How many people saw Jesus sleeping under the stars or in the spare room of a hospitable host (cf. Luke 9:58) and simply thought, “Poor guy. I hope he gets a better paying job someday and can afford to stay at an inn.”
Veiled in flesh indeed! We know, as we read these pages, that every seemingly normal and mundane aspect of the life of Jesus was in fact an essential piece of a tapestry of moments that would stitch the mundane and the miraculous together until the full image of the Messiah was revealed.
There was a similar sense this week in our text when we saw the disciples puttering around in a fishing boat like they had done hundreds or thousands of times before, waiting for Jesus. It was the mundane the preceded the miraculous.

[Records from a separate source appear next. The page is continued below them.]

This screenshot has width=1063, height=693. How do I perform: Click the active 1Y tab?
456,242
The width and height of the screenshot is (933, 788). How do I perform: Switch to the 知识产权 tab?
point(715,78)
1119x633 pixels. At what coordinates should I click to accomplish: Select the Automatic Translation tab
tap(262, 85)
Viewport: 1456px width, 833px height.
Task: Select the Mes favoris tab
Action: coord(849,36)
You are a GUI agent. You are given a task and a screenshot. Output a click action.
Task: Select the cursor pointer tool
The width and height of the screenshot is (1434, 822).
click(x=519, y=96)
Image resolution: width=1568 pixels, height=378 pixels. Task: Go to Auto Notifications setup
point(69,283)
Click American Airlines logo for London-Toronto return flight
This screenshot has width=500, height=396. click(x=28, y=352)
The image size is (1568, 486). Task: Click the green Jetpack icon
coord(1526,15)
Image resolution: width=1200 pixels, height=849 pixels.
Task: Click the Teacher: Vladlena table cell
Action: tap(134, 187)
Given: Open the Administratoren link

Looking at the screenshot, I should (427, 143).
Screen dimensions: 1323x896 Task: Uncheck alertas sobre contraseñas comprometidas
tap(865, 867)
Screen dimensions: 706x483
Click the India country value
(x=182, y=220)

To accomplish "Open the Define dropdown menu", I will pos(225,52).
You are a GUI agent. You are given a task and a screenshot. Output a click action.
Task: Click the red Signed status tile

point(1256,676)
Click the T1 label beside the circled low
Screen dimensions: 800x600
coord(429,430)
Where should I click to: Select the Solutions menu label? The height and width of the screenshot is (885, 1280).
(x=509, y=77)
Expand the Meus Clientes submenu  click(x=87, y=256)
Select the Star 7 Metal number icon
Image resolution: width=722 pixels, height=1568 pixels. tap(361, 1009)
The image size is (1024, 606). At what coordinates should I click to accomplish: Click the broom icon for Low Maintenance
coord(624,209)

As we celebrate the coming of Jesus this year during Advent, it is encouraging to remember that all our mundane tasks are not mere vanity while we wait for the “good stuff” to unfold at the end of time. Truly, every simple task, every repetitive responsibility, every enduring and thankless faithfulness is an essential part of the tapestry that God is still weaving to the glory of His name and the name of His Son.
A passage that is helpful in meditating on this reality is Titus 2:11-14 which reads:
11For the grace of God has appeared, bringing salvation to all men,
12instructing us to deny ungodliness and worldly desires and to live sensibly, righteously and godly in the present age,
13looking for the blessed hope and the appearing of the glory of our great God and Savior, Christ Jesus,
14who gave Himself for us to redeem us from every lawless deed, and to purify for Himself a people for His own possession, zealous for good deeds.
Part of the Gospel message, the instruction which comes from the salvation-bringing grace of God, is to keep on keeping on with our daily work in a way that honors God. We are to live sensibly, righteously, and godly in the present age. Right now. Our hearts reach out in anticipation, even as the hearts of the disciples did in that boat, to see the appearing of our great God and Savior, Jesus Christ. Until He appears, however, we remain contentedly, and even zealously, a people for His own possession who are busily engaged in good deeds.
That might be engaging in the good work of preparing a Christmas feast. It might also be cleaning out a clogged gutter. It’s a principle that covers proclaiming the Gospel to strangers, and not sticking chewing gum to the underside of a restaurant’s table. If it can be done sensibly, righteously, and godly in this present age, then it can be done as a Gospel-affirming act of worship.
Like little Christmas lights strung together that collectively adorn and bring glory to a Christmas tree, let us string together our little acts of mundane worship. Together they will adorn our lives and our proclamation of the Good News until this present age comes to an end and our blessed hope is fulfilled at the future advent of the glory of Jesus.